Wontok appoints Bruce Carney as Head of Product


Leading cyber security provider Wontok is pleased to announce the appointment of industry veteran Bruce Carney as Head of Product.

Mr Carney, who was formerly Principal Product Manager, Ecosystem Platform at Atlassian, was selected for his extensive expertise and global experience.

“We’re delighted to welcome Bruce on board our growing team. As Head of Product at Wontok, he’ll bring a unique global perspective, having lived, worked and delivered solutions in all major global regions across a range of tech areas,” Bruce Perry, Wontok chief operating officer, said.

Mr Carney, who started out as a Research Engineer at the University of Newcastle, has over three decades’ experience in the tech industry. His career includes senior roles at major technology companies including Nokia, Telstra and Atlassian across the UK, US and Australia.

“I’m thrilled to be joining Wontok at a very exciting time for the company and the industry. Data security is of paramount importance as we move to Internet 4.0 and the ‘Big Data Bang’, with businesses across the world facing critical cybercrime threats and attacks. I look forward to bringing Wontok to more organisations as we continue the battle for a more secure internet while protecting customers,” Mr Carney said.

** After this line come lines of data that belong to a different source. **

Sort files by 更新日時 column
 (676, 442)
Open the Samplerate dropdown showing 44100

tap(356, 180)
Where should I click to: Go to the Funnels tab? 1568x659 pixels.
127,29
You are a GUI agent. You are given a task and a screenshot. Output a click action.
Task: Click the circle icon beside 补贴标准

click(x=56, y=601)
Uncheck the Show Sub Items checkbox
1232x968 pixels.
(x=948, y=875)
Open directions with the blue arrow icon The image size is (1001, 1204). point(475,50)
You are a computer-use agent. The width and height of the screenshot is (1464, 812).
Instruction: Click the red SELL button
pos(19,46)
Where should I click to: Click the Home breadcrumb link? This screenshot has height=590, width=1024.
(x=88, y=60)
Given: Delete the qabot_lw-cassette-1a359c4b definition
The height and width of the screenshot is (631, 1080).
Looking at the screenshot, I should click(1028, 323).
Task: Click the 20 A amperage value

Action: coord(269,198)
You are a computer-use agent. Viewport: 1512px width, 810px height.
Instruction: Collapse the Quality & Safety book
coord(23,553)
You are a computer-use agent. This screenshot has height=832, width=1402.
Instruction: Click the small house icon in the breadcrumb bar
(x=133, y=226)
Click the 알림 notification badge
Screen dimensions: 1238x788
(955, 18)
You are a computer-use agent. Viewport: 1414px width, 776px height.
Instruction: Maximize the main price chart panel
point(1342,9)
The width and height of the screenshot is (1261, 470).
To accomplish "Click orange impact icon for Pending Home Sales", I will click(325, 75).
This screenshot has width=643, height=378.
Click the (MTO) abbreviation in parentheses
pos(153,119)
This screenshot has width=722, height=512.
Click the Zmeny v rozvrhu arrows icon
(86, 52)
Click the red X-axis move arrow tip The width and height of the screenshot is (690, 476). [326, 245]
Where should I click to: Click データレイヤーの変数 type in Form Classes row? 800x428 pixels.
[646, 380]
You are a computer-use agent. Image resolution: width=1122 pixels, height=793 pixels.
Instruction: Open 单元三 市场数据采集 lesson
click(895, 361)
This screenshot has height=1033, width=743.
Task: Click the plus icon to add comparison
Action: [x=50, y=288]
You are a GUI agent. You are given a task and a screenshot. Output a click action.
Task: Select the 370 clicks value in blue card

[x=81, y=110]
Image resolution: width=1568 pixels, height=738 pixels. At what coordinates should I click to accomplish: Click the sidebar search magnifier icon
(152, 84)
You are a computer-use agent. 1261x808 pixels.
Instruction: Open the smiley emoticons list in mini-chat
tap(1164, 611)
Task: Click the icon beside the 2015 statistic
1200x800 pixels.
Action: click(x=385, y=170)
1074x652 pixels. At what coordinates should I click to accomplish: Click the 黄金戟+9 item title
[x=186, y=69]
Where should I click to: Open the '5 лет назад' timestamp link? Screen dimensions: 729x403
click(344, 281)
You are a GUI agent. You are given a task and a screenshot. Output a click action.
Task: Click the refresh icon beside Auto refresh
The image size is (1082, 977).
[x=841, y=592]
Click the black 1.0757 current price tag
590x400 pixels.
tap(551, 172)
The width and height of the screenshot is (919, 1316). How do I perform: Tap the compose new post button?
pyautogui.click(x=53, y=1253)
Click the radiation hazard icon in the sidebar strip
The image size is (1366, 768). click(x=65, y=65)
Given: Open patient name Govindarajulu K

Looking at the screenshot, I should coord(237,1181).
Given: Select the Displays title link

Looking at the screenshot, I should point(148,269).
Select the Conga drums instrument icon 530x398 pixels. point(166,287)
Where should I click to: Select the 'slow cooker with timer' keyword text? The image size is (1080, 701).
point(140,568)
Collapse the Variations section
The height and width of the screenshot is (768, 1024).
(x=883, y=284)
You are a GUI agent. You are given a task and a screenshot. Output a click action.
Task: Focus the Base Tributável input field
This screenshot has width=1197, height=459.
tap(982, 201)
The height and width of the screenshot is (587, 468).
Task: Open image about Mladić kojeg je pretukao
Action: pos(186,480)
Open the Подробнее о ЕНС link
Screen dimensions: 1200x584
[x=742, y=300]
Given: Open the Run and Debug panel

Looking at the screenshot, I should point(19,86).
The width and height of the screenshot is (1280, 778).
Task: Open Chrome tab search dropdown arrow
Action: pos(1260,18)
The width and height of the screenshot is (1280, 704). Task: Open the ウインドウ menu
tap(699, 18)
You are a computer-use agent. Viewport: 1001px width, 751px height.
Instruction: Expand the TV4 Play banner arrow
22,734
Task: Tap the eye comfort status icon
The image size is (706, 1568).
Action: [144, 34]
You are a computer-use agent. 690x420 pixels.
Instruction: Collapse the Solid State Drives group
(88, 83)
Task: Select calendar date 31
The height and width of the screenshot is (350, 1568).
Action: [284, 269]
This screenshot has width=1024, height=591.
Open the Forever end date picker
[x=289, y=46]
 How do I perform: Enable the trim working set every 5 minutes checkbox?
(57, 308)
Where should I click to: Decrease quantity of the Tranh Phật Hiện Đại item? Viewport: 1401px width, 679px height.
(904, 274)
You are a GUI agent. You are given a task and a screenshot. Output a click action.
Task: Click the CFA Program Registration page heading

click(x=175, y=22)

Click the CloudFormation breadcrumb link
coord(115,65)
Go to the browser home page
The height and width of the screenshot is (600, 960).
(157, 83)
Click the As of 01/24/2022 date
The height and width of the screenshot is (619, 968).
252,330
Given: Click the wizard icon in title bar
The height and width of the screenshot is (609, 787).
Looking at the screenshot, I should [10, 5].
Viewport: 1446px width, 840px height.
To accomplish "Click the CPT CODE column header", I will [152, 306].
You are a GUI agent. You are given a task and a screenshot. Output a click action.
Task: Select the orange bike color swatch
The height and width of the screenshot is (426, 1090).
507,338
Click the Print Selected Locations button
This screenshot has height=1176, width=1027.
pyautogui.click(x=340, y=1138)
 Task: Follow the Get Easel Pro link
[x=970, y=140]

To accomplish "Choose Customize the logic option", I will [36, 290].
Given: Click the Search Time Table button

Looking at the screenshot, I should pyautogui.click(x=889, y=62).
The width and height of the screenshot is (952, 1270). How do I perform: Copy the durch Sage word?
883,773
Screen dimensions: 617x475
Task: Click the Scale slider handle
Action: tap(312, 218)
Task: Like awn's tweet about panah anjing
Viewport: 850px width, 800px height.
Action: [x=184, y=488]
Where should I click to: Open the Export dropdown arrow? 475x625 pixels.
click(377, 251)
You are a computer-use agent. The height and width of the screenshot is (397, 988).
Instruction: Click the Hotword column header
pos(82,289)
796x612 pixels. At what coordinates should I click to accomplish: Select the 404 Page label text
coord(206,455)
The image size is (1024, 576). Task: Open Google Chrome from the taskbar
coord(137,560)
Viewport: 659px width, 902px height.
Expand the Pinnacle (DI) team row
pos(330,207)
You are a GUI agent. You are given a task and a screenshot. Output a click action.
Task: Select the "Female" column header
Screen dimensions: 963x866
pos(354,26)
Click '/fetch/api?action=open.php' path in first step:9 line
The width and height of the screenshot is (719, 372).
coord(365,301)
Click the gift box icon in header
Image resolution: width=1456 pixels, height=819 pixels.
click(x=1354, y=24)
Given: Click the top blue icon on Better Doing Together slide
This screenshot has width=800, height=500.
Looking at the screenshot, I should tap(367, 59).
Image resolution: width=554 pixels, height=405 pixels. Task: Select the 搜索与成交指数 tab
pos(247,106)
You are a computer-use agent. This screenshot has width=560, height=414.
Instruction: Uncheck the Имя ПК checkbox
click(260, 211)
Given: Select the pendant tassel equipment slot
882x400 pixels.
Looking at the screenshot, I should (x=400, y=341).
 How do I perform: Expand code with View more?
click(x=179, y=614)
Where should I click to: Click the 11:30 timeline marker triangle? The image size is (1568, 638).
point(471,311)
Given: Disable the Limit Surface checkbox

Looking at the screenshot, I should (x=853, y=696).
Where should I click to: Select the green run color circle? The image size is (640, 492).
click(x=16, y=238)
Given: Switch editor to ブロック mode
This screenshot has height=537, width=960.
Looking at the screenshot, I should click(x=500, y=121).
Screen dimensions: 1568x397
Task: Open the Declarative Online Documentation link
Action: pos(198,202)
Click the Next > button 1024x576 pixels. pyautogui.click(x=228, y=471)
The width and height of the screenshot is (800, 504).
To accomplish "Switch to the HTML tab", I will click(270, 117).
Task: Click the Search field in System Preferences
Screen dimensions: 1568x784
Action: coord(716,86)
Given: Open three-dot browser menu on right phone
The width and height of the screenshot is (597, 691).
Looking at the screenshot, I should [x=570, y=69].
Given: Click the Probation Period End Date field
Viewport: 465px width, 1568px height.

Mr Carney is also an advisory member for SaaS Childcare Management developer Kinder m8. He established the first registered Code Club in NSW, where he volunteers to teach 9-11-year-old children the beauty of programming. There are now over 2000 Code Clubs in Australia.

He holds a BE (Hons) in Electrical and Electronics Engineering from the University of Newcastle.

He joins Wontok at a time when many countries are battling the rising tide of cyber threats.

According to a July 2018 PwC report, 45 per cent of Australian organisations experienced customer fraud over the last 24 months.

The Australian Federal Police says identity crime as a whole – physical and electronic – continues to be a key enabler of serious and organised crime, which costs Australia around $15 billion annually.